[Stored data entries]
┄┄┄┄┄┄

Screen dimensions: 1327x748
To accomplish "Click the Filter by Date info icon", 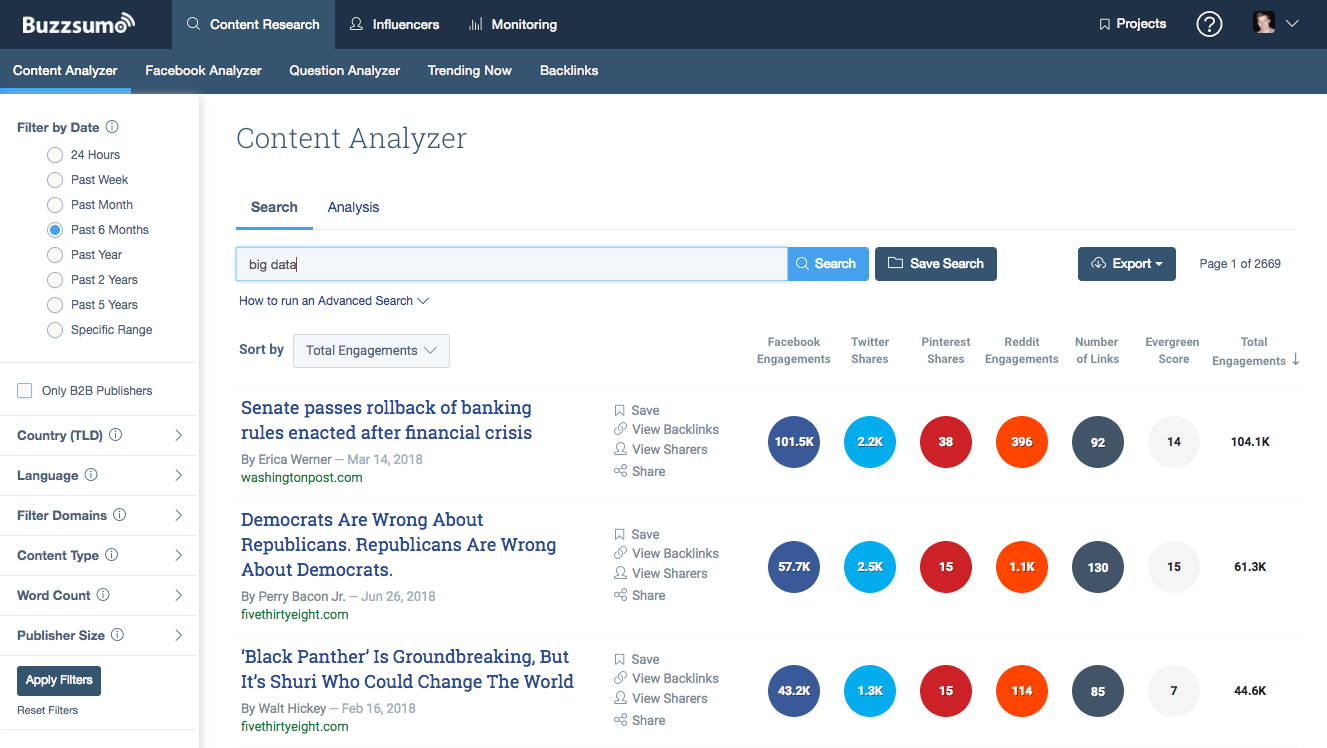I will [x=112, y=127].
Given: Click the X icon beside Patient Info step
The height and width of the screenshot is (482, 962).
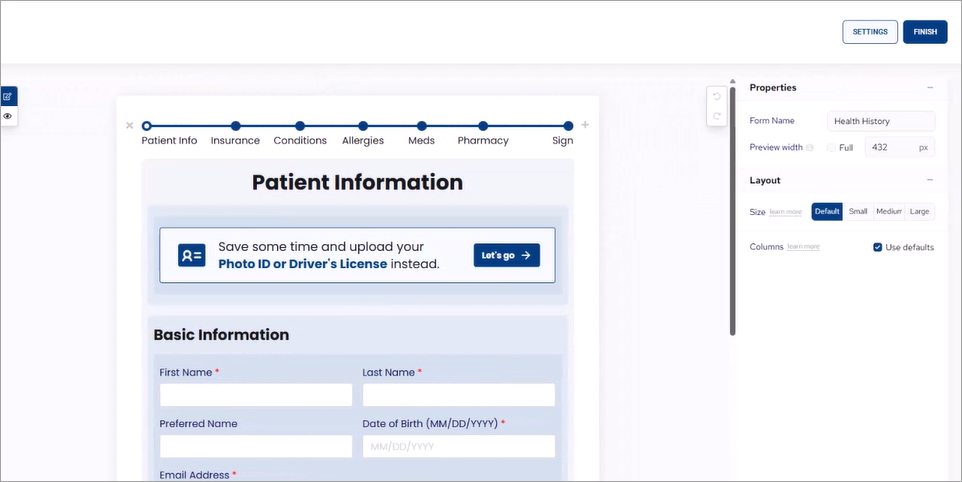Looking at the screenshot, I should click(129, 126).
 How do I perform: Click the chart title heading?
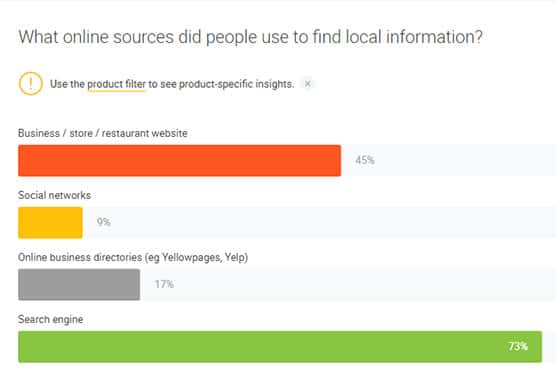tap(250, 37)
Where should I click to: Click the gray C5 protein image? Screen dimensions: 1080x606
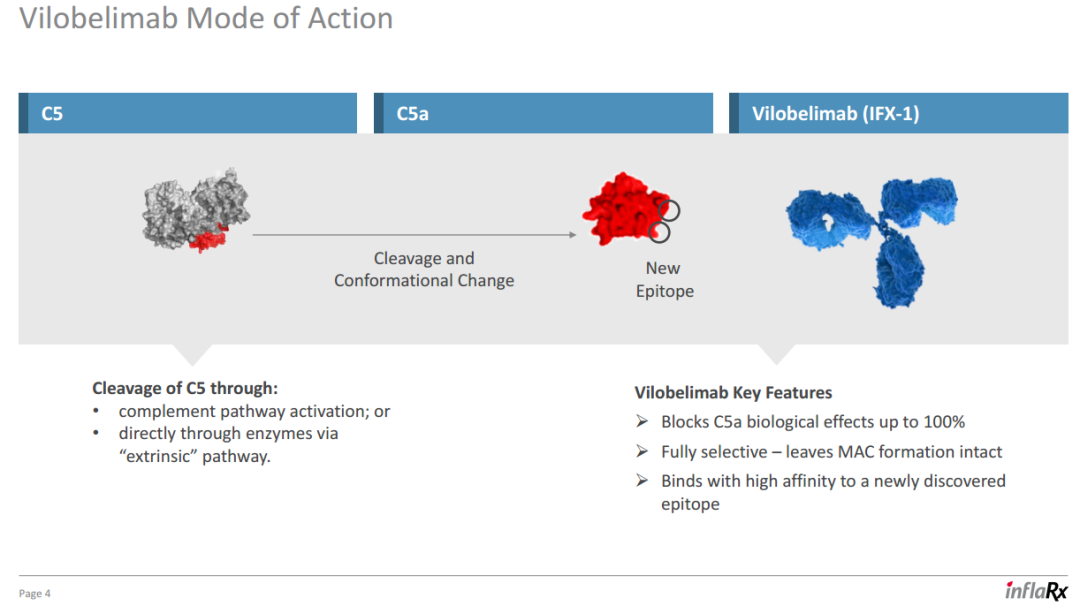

┄┄┄┄┄┄

What you should do> Output only the lines running from the one containing "Given: Click the" to the end of the records, inclusive and exact; skip the pictures.

Exercise solution>
Given: Click the X icon beside Patient Info step
The height and width of the screenshot is (482, 962).
Looking at the screenshot, I should click(129, 126).
 How do I perform: Click the chart title heading?
tap(250, 37)
Where should I click to: Click the gray C5 protein image? Screen dimensions: 1080x606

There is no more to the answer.